:: Text section ::
I’ve been wrestling with valve adjustment today, and have a rather specific question for someone in the know. Sorry this is so long, but I hope to be clear.

I have been using as guides both the Roush & Apen (R&A) and Bishop (B) books, which at first glance appear pretty helpful. Yet, they appear to contradict one another in a meaningful way, as it turns out, so I’m seeking another expert view.

To begin adjusting, R&A (pages 25-26) say to crank the engine to PM1/6 (TDC for cylinders 1 and 6) on the flywheel. They claim that cylinders 1 and 6 are *both* closed at that point and can *both* be adjusted. From there, they simply say to turn the engine over while you “observe the position of the cam lobe on the next cylinder to be checked…[and] rotate the engine until the lobe is pointing away from the rocker arm” (p. 26). In this manner you can adjust your way through the firing order [1-7-5-11-3-9-6-12-2-8-4-10].

B (pages 102-103) says to crank the engine to PM1/6 *and* be certain that the arrows on the cam bearing caps (one each bank, clearly visible) align with the index marks on the cam (one each bank also, which on my car appear to have been inscribed not by the factory but by some mechanic). In his words, B says that “at TDC the cam lobes are pointed downward and outward. This is the correct position for adjusting the clearances. Thus, with the engine at PM1/6 and the cam indexes all aligned, cylinder number 1…is ready for adjustment” (pp. 102-103).

:: Excerpted data ::
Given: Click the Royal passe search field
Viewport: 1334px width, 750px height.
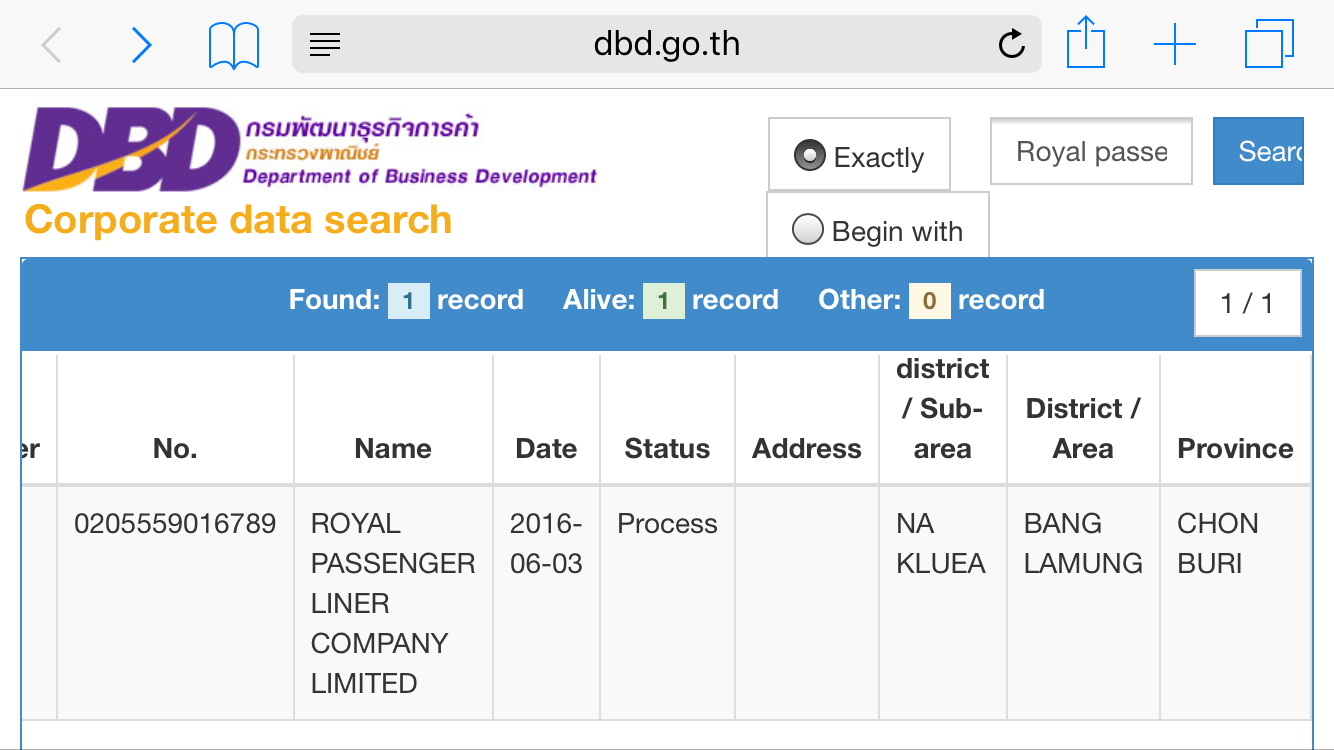Looking at the screenshot, I should coord(1091,151).
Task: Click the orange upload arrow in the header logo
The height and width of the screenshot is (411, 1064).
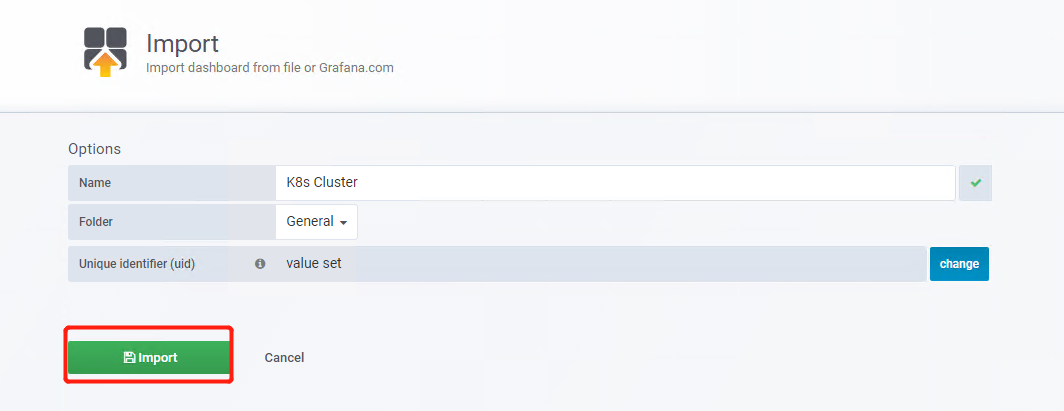Action: pyautogui.click(x=105, y=66)
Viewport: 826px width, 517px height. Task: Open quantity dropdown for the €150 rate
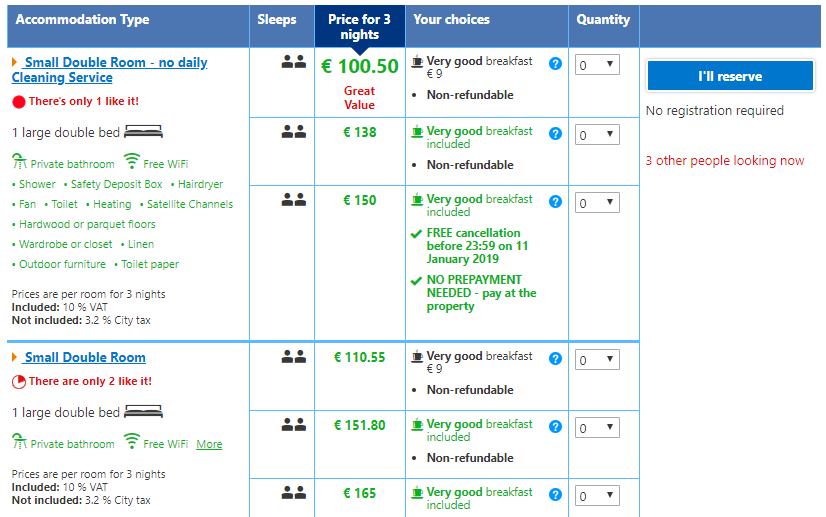pyautogui.click(x=597, y=204)
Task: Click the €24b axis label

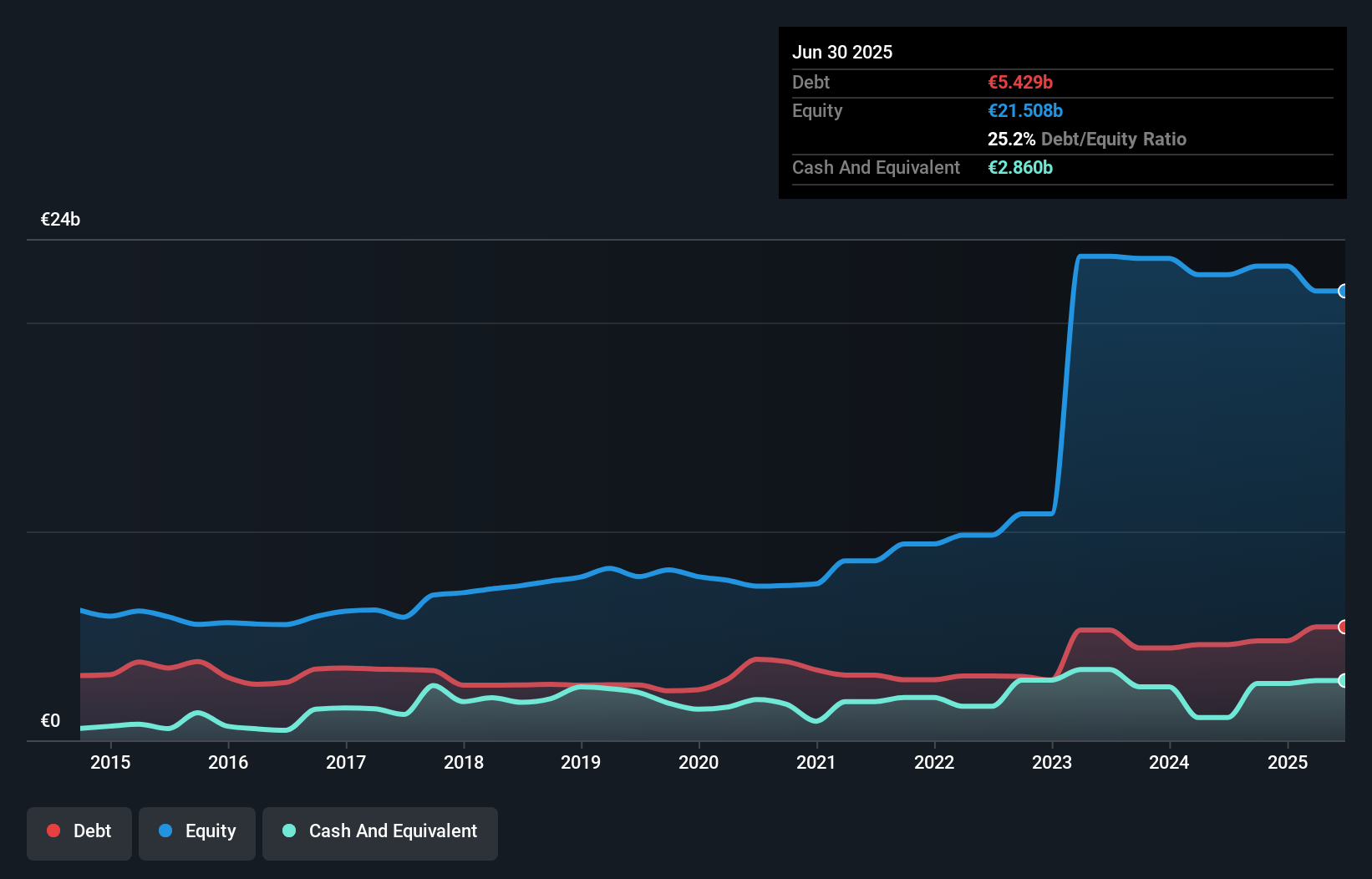Action: coord(60,220)
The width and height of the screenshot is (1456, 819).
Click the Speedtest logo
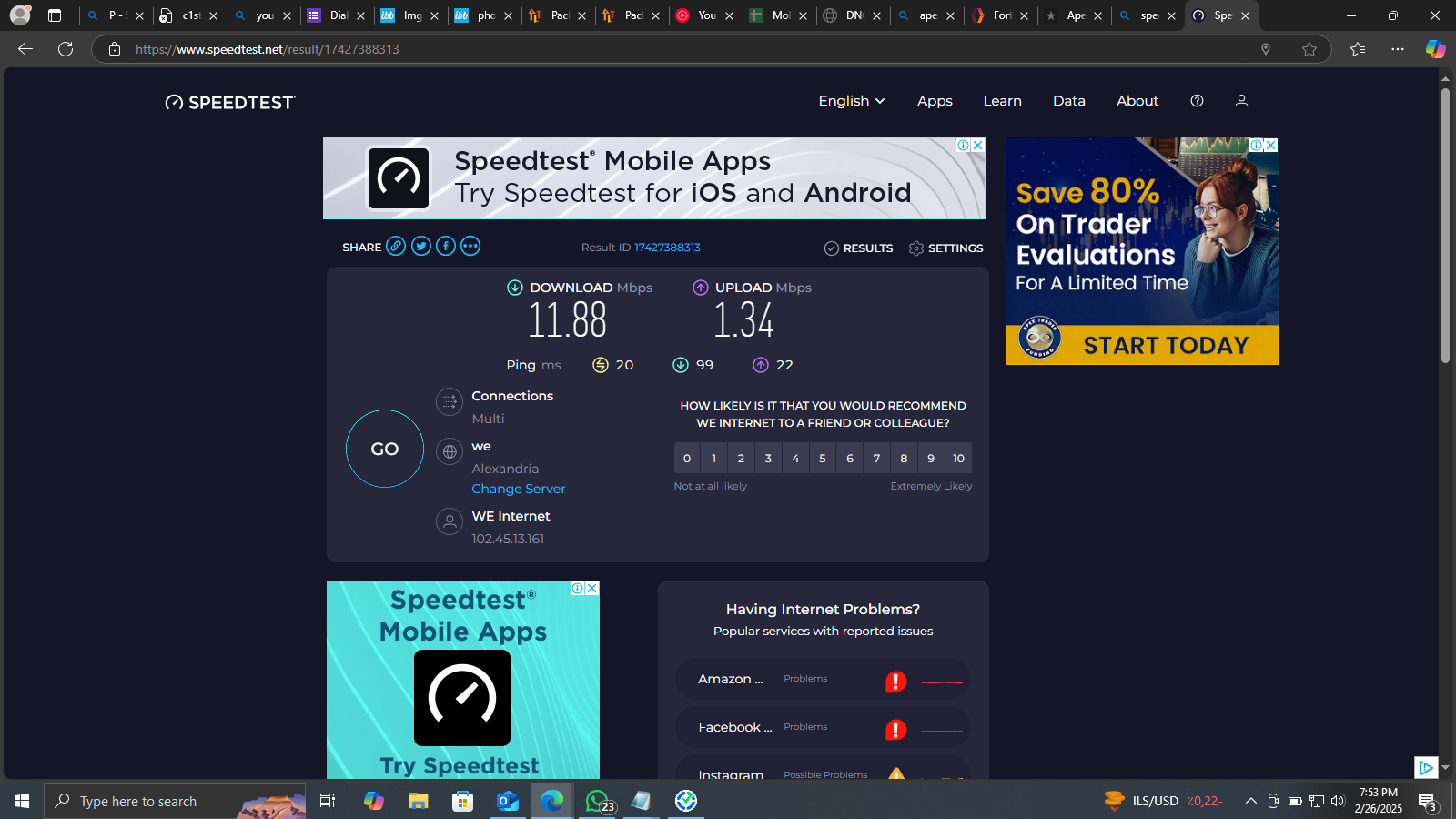coord(230,102)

:: Challenges ::
(a) Answer these questions about the valve adjustment post:
(i) On which pages does the Roush & Apen book explain how to begin adjusting?
(ii) What firing order does the post give?
(iii) According to the Bishop book, which way do the cam lobes point at TDC?
(b) Resume the valve adjustment post after its final sentence.
The entries play no part in what comes next.

:: Answer set ::
(a)
(i) Pages 25-26
(ii) 1-7-5-11-3-9-6-12-2-8-4-10
(iii) Downward and outward

(b)
After cylinder 1, B recommends rotating the engine 60 degrees through the rotation and setting each valve in the firing order. This is straightforward enough and is nicely facilitated by the corresponding marks on the flywheel, which he doesn’t mention [in order: PM1/6 then PM7/12, PM2/5, PM8/11, PM3/4, & PM9/10; 2 full rotations, paying attention to the odd number in the pair first, then even numbers; by the way, mine actually read: “PM1/6” then “PM7/12” then “2/5” then just a scribed line representing 8/11 then “3/4” than another scribed line representing 9/10].

So, you’re probably wondering what could possibly be the problem, right? Sounds pretty simple, especially with the convenient flywheel marks.

Well, first off, R&A don’t mention aligning the index marks on the cam bearing caps with the index marks on the cam (in fact, they don't mention these marks at all). At PM1/6 these marks will be aligned nicely and then, after one more rotation of the flywheel, they will not be anywhere in sight. Consequently, it would appear that PM1/6 is not enough, you have to attend to the index marks as well -- this appears to be an important difference between R&A and B. Fair enough, though: I simply figured this was an important omission on the part of R&A and all would be well after beginning at PM1/6 with the index marks all aligned as B said.

So, I proceeded, following R&A’s advice and setting valves in pairs of cylinders at a time (see above: R&A say that 1 & 6 can be set at the same time, 7&12, etc. etc.). Thus, I did this as I went through the firing order, with the logic that it would save time and I could always confirm when I got to cylinder #6 in the firing order that it was indeed correct. However, when I came to #6 it was not correct (no gap), nor were any of the remaining ones (12,2,8,4,10). Again, not a big deal: I concluded that R&A were mistaken and went through the remainder of the firing order, setting diligently as I went.

Finally, my questions:

1. Are R&A really wrong? Why, as they say, does it appear that you cannot/should not set valves on paired cylinders at the same time? Is there something else going on here (i.e., user error)? Did I misunderstand something?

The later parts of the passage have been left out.